Veterans Day: Call to duty bridges languages for Auburn man

Published 5:56 pm Wednesday, November 3, 2010

Matt Fioretti has lived the good life with the strong support of his wife of 64 years
Matt Fioretti has lived the good life with the strong support of his wife of 64 years

Trained originally to fight with a bomber squadron in the war in the Pacific, Army Air Force sergeant Matt Fioretti found his Italian heritage pointing him to a different flight path in his life — service as a valuable interpreter in Europe.

“I didn’t want to go and feed the sharks,” Fioretti said with a wry grin, glancing at the sun-splashed backyard garden of his Auburn home. “I said at the time, ‘This is right down my alley.’ “

Fioretti, sharp and spry at 90, considers himself lucky to have avoided the air battles and bombing raids of the Pacific theater during World War II. He was destined to go, assigned to accompany his outfit – the 471st Squadron, 334th Bombardment Group – as a top-turret gunner on a B-25 Mitchell in 1942.

But the squadron left without him. Special orders shipped an unsuspecting Fioretti elsewhere – back to his native Italy, where the war effort needed interpreters for military spy cases involving American personnel in liberated Rome.

Fioretti, born and raised in Italy until he joined his father in the United States at age 13, was more than qualified for the job.

What he didn’t expect was the intense role he would play during grueling trials for the prosecution and military tribunal.

“The life of someone depended on how well I interpreted,” Fioretti recalled. “How I interpreted saved a life. Many times I had to make sure of what was said. I had to ask them to repeat what was said. Much was repeated again and again.”

It was by no means a smooth transition. Even Italy’s English-speaking prosecutor had trouble with the American dialogue.

Fioretti survived the challenging task and his three-year assignment in Rome. He held other duties as an interpreter.

Fioretti says he feels blessed to have survived the war years.

“I was lucky,” he said. “I have seen what war can do.”

Before war broke out in Europe, the Fioretti family was physically divided. His mother and sister were unable to follow when Matt and his father left Italy for the United States in 1933 so his father could work for the Northern Pacific Railway in Lester, a small town near Stampede Pass.

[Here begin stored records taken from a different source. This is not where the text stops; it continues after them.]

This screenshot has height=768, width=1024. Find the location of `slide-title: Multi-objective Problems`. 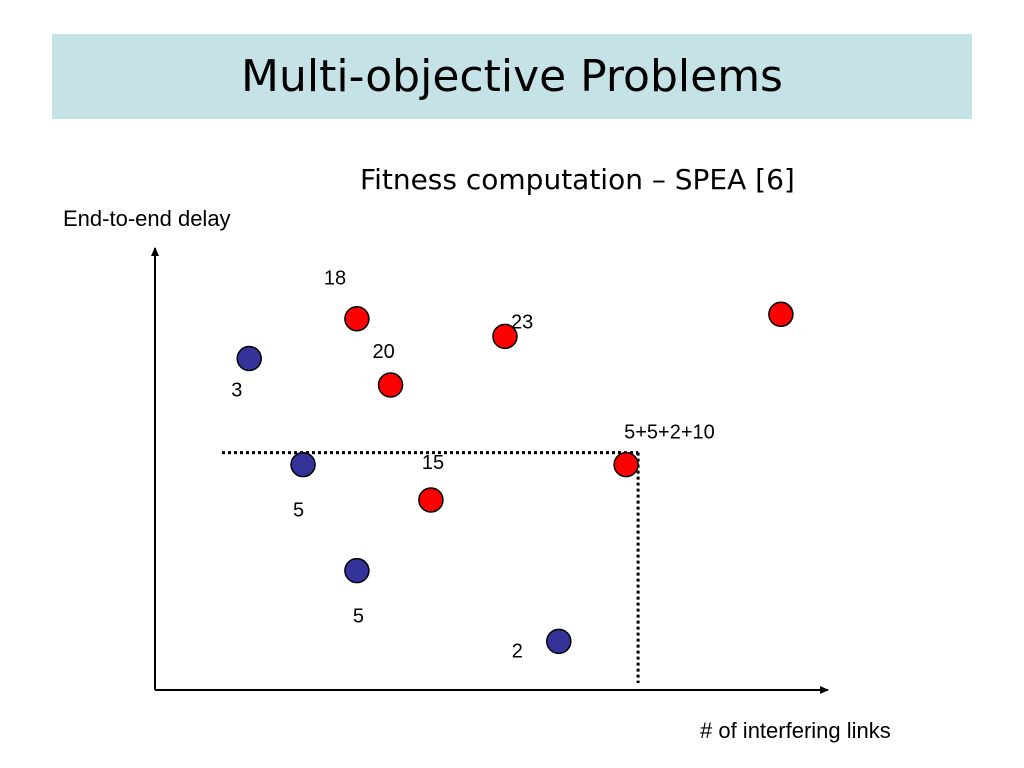

slide-title: Multi-objective Problems is located at coordinates (512, 76).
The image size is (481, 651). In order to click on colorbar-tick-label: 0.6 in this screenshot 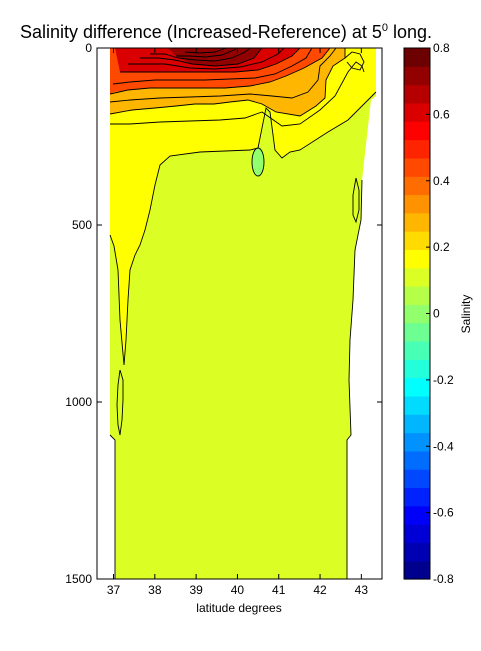, I will do `click(442, 114)`.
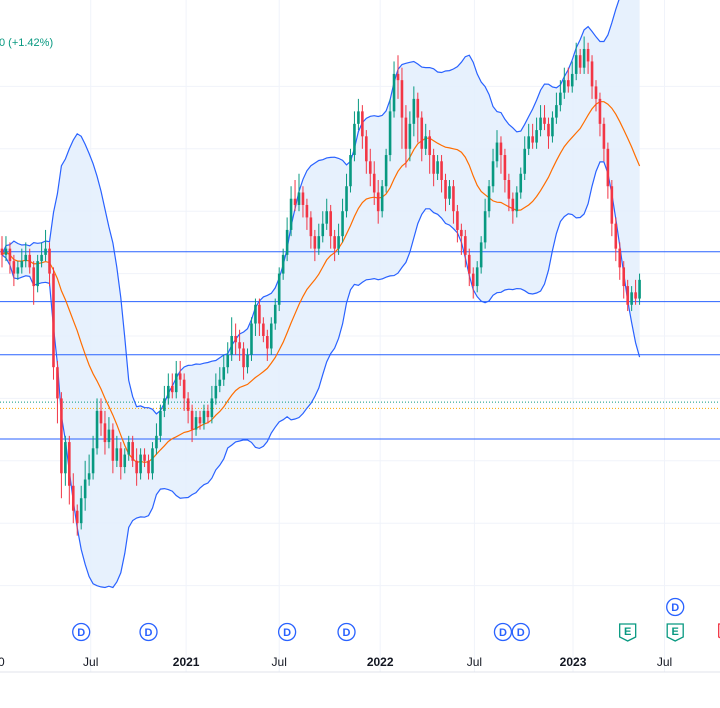  I want to click on event-marker-d-9: D, so click(676, 607).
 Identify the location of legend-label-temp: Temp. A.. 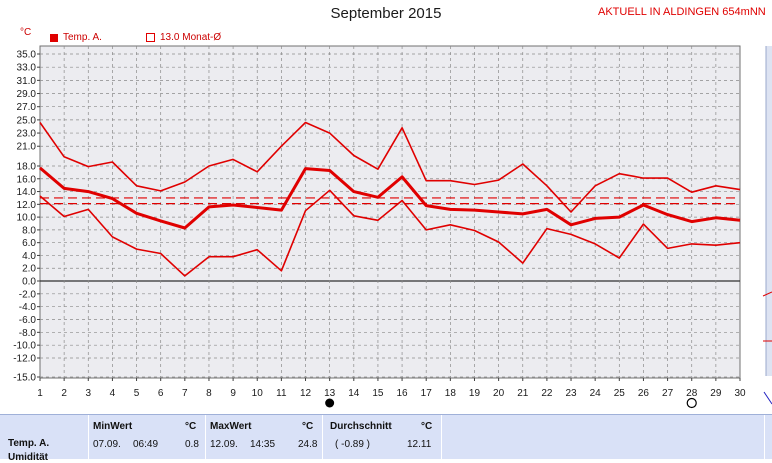
(82, 38).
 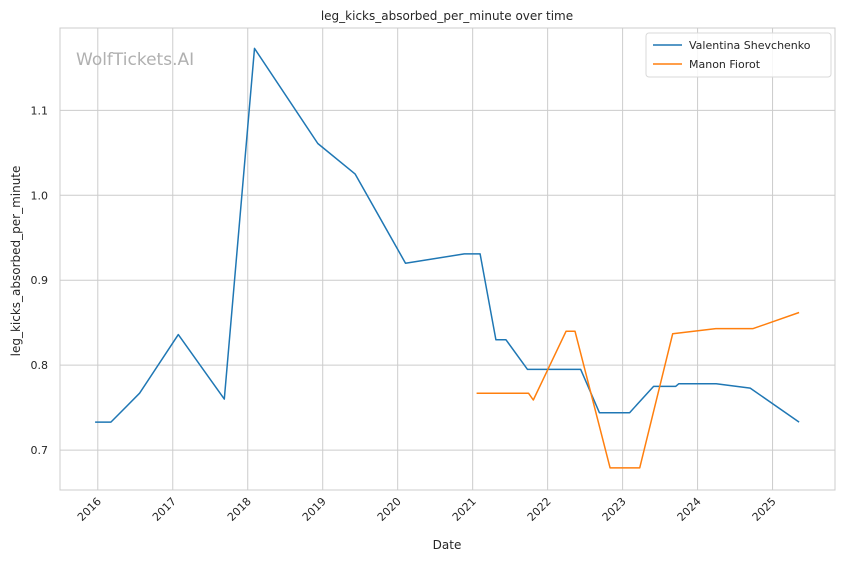 I want to click on y-tick-label: 1.0, so click(x=40, y=196).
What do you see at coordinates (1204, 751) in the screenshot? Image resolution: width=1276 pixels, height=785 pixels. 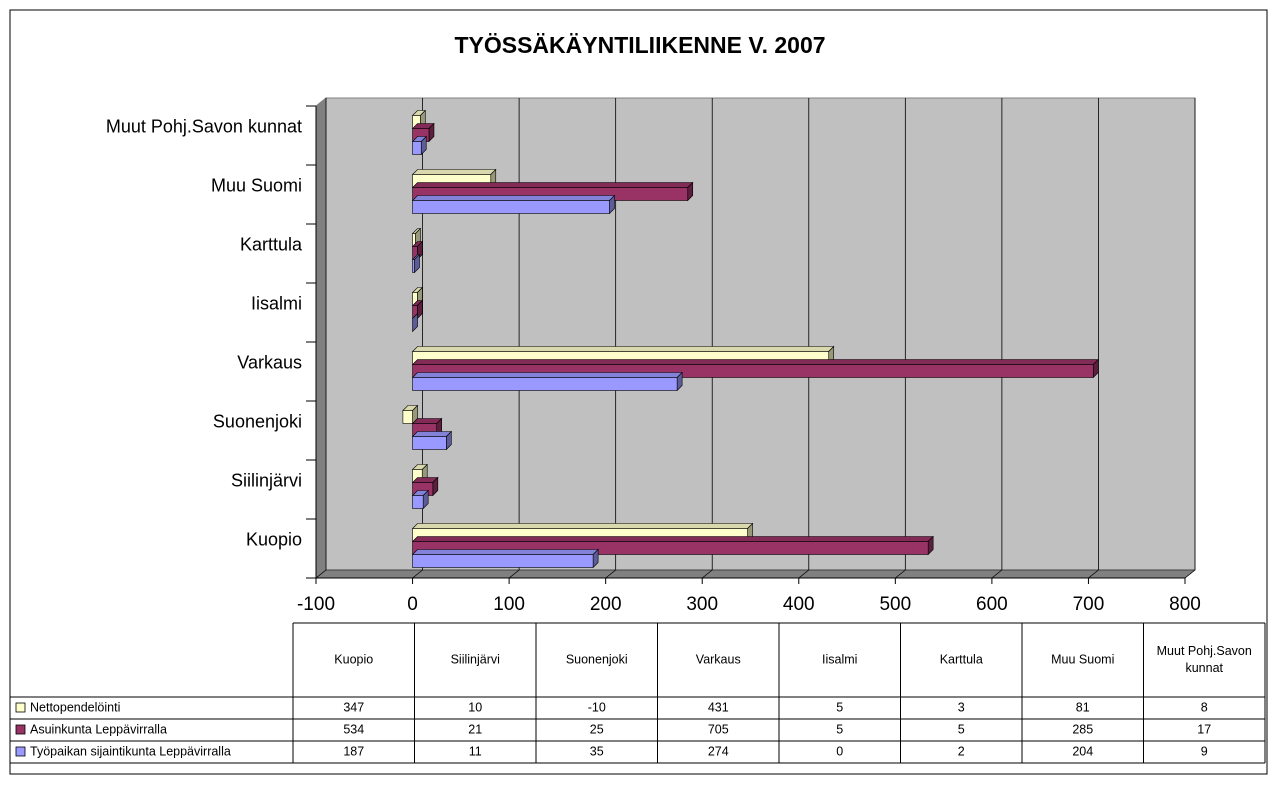 I see `table-cell: 9` at bounding box center [1204, 751].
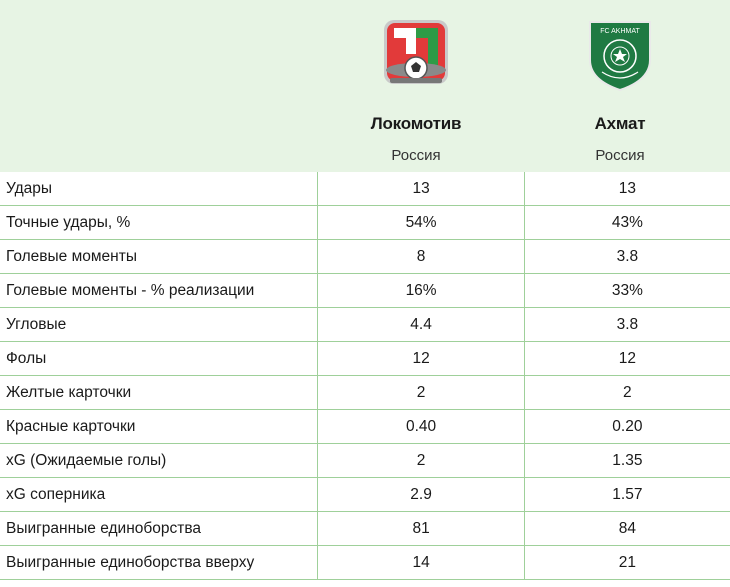 This screenshot has width=730, height=587. Describe the element at coordinates (626, 358) in the screenshot. I see `akhmat-value: 12` at that location.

While assigned to Italy during the war, Fioretti checked on his mother and sister in their hometown of Carbonara, not far from Rome.

After the war, Fioretti followed in his father’s footsteps to work on the railroad, beginning as a laborer and ending as a track supervisor in charge of maintaining the route that still exists today between Auburn and Cle Elum.

He routinely showed up an hour early for work, and one morning it paid off. Noticing a weakened track, he signaled ahead and prevented a potential tragic derailment of a high-speed express train carrying its share of passengers.

Fioretti retired after 36 years with the railroads. During that time, he married and provided for a family in Auburn. Married to Antonetta for 64 years, the couple raised five children. Today they have 13 grandchildren and four great-grandchildren.

“He’s always had a good sense of humor,” Antonetta said. “He’s a people person, and he’s been a very hard worker, a good family man.”

An avid fisherman and hunter in his prime, Fioretti now enjoys travel and spending time with family.

He recently survived a bout with pneumonia, and still gets around with the help of Antonetta and friends.

“I’ve had a very good life,” he said. “God gave me so much. I owe it to God.”

Fioretti also was proud to serve

“It was my duty to God,” he said, “and to country.”